Nuestro Señor Jesucristo pasó tres años enseñando a los apóstoles lo que debían predicar al mundo. Y pensó en todo, incluyendo la comida espiritual. Claramente les anunció que se iría, sin embargo, quiso quedarse y lo hizo de una manera sencilla y sutil: en el pan y el vino que se convierten en su Cuerpo y su Sangre en el momento de la consagración y que se nos dan en la Sagrada Comunión.
Alimento para todos
El Evangelio narra que los discípulos se sorprendieron mucho cuando Jesús les dijo:
«Yo soy el pan vivo bajado del cielo. El que coma de este pan vivirá eternamente, y el pan que yo daré es mi carne para la Vida del mundo». Los judíos discutían entre sí, diciendo: «¿Cómo este hombre puede darnos a comer su carne?» Jesús les respondió:
«Les aseguro que si no comen la carne del Hijo del hombre y no beben su sangre, no tendrán Vida en ustedes. El que come mi carne y bebe mi sangre tiene Vida eterna, y yo lo resucitaré en el último día.
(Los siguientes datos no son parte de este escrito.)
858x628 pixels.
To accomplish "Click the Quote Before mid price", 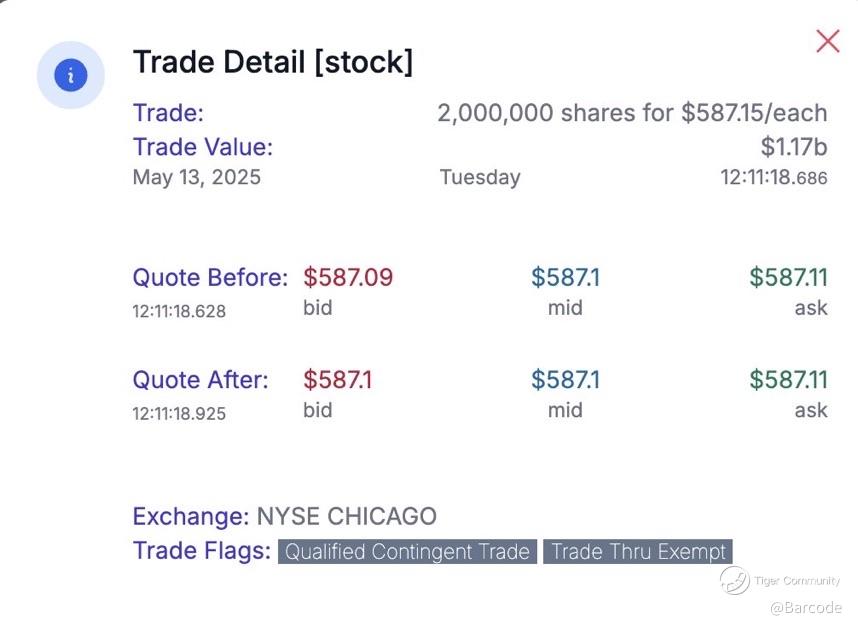I will 565,277.
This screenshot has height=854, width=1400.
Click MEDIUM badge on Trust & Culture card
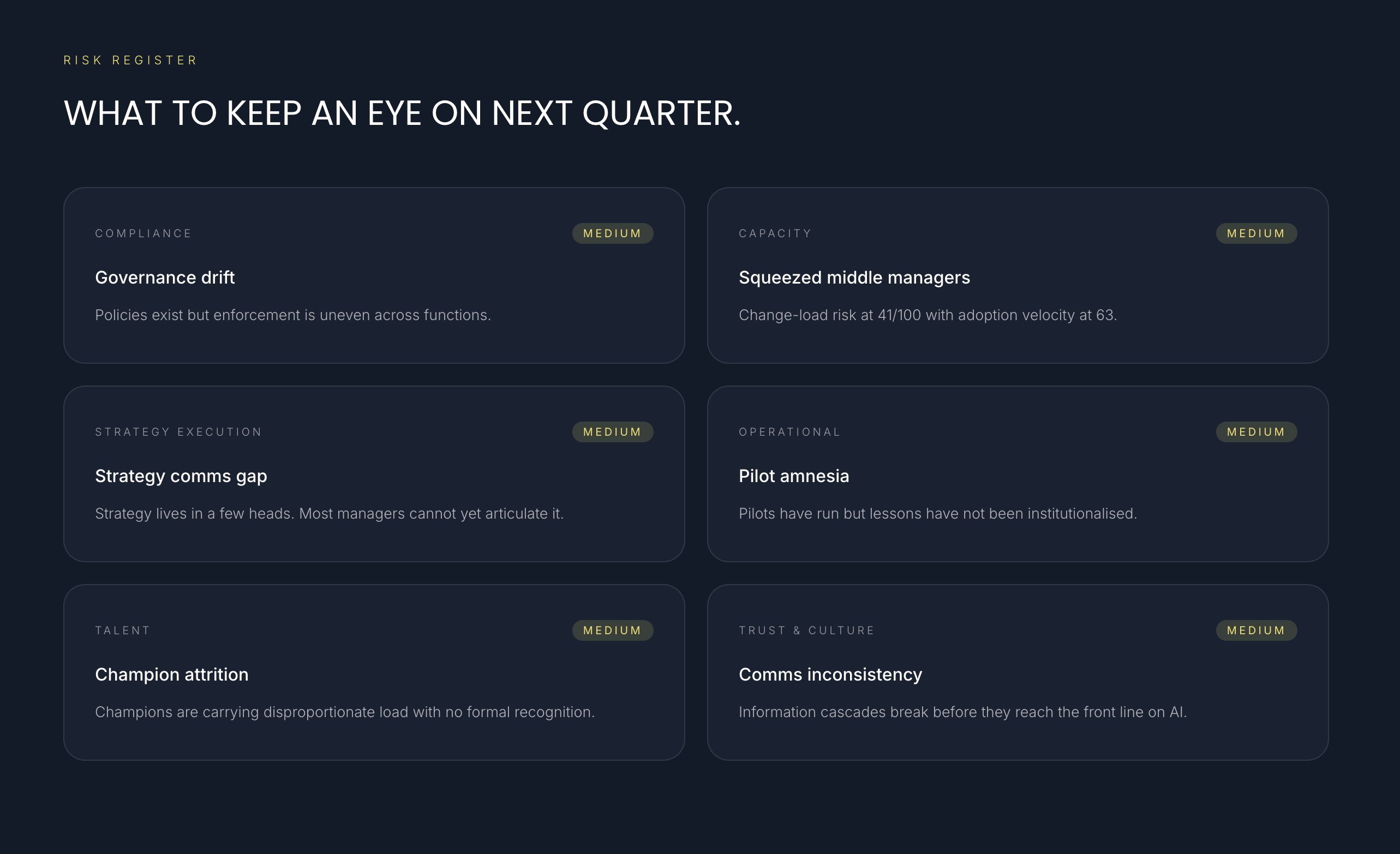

Porque mi carne es la verdadera comida y mi sangre, la verdadera bebida. El que come mi carne y bebe mi sangre permanece en mí y yo en él» (Jn 6, 51-56).
Y dice que fue tan crudo para ellos, que muchos lo abandonaron. ¿Cómo iba a darles a comer su carne y su sangre? ¡Inconcebible! Sin embargo así es. En la última cena lo cumplió:
Mientras comían, Jesús tomó el pan, pronunció la bendición, lo partió y lo dio a sus discípulos, diciendo: «Tomen y coman, esto es mi Cuerpo». Después tomó una copa, dio gracias y se la entregó, diciendo: «Beban todos de ella, porque esta es mi Sangre (Mt 26, 26-28).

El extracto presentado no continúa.